Он смотрел не на ее плоское испуганное коричневое лицо. В желтом свете ее только что умащенное маслами тело блестело, подобное бронзе, у нее были стройные коричневые ноги, а бедра и грудь были как у той девушки, которая когда-то давно на постоялом дворе лишила его невинности. Лиз была далеко от него, да и, возможно, пройдут месяцы, прежде чем он вновь увидит ее. Ралей почувствовал, аромат масел, которые делали ее тело таким блестящим, и от сладострастного запаха у него закружилась голова. Он уже не был мальчиком и, хотя его любовь к Лиз одержала верх над его амбициями, не относился к числу тех мужчин, для которых женщины значили все. Но здесь, в этой чужой стране, в компании с королем, для которого подарить девственницу гостю значило то же, что в знак гостеприимства накормить его хорошенько мясом и напоить крепкими местными напитками, он вдруг ощутил в себе дикаря, который как-то умудрялся прятаться за одеждой и речами цивилизованного человека. С какой вековой мудростью готовили ее для него! Каким крепким и податливым будет ее тело! В какое-то мгновение он возжелал ее, готов был, как говорил сам Христос, на прелюбодеяние. Но не воспоминание о Лиз остановило его, его остановила мысль о его миссии.

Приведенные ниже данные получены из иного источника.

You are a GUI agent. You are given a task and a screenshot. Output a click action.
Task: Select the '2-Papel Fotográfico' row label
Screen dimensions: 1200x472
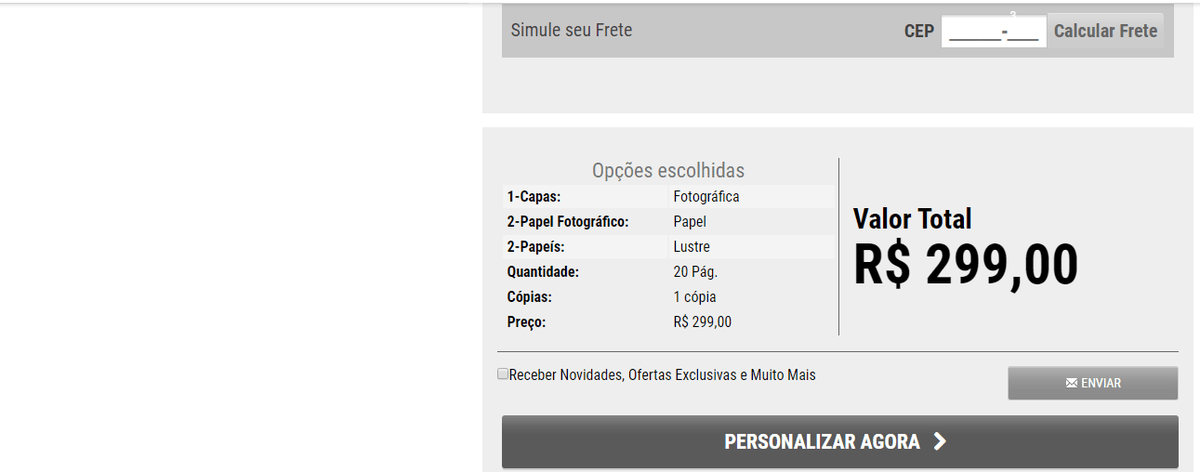[x=568, y=222]
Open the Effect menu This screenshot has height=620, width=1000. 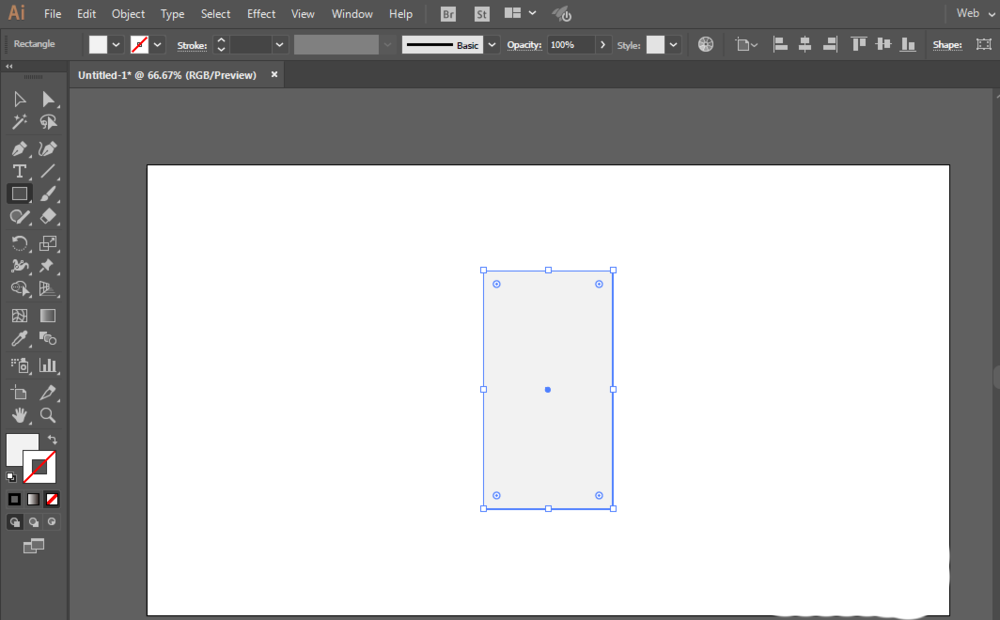pos(261,14)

— Я не один, со мною восемьдесят мужчин, Топиавари, и наша цель стать друзьями индейцев, Ради достижения этой цели я запретил всем моим товарищам, как бы их ни соблазняли, дотрагиваться хотя бы пальцем до ваших женщин, И я не могу нарушать правила, которые установил для всех остальных. И тем не менее оттого, что я не могу принять вашего подарка, моя благодарность не станет от этого меньше.

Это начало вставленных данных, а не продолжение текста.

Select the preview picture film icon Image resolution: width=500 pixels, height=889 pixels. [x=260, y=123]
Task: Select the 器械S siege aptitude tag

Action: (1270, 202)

— Кто узнает? — лукаво спросил старик.

— Я сам буду это знать, Топиавари, и тогда в моих приказаниях будет недоставать убедительности.

— Из таких, как ты, выходят короли, — сказал индеец просто.

Девушка стояла, наблюдая за ними. Она не понимала, о чем они говорят, но каким-то образом. до нее дошло, что ту обязанность, о которой говорил ей Топиавари, ей не придется выполнять. Она склонилась над полом и стала подбирать рассыпавшиеся алые бусы. Вид узкой коричневой спины и согнутых маленьких коленок побудил Ралея опять обратиться к старику.

— Скажите ей, что виновато табу, а не она, что она вполне пригожа, — попросил он.

Топиавари перевел ей слова Ралея, и она одарила его ослепительной улыбкой в ответ.

Они вышли из хижины, и король пожелал доброй ночи своему гостю.

Ралей долго не мог уснуть. Он лежал на спине на мягкой шкуре, которую ему постелил один из индейцев, и глядел в усеянное звездами небо, В темноте из-за деревьев слева поднялась луна, большая и красная, потом она пожелтела, поплыла над поляной и, наконец, скрылась за деревьями справа. Он думал о Лиз, о том, как лежит она теперь в одиночестве, бледненькая, беспомощная и далекая, как цветок, утопленный в глубоком пруде. Но в то же время она была менее реальной для него сейчас, чем манящий к себе город на не обозначенной ни на каких картах реке или королева, которую он видел внимающей его рассказам о взятии города. Он думал о Топиавари и его печальном смирении перед падением его народа. Так и сам он мог остаться в ожидании своего смертного часа в Шерборне.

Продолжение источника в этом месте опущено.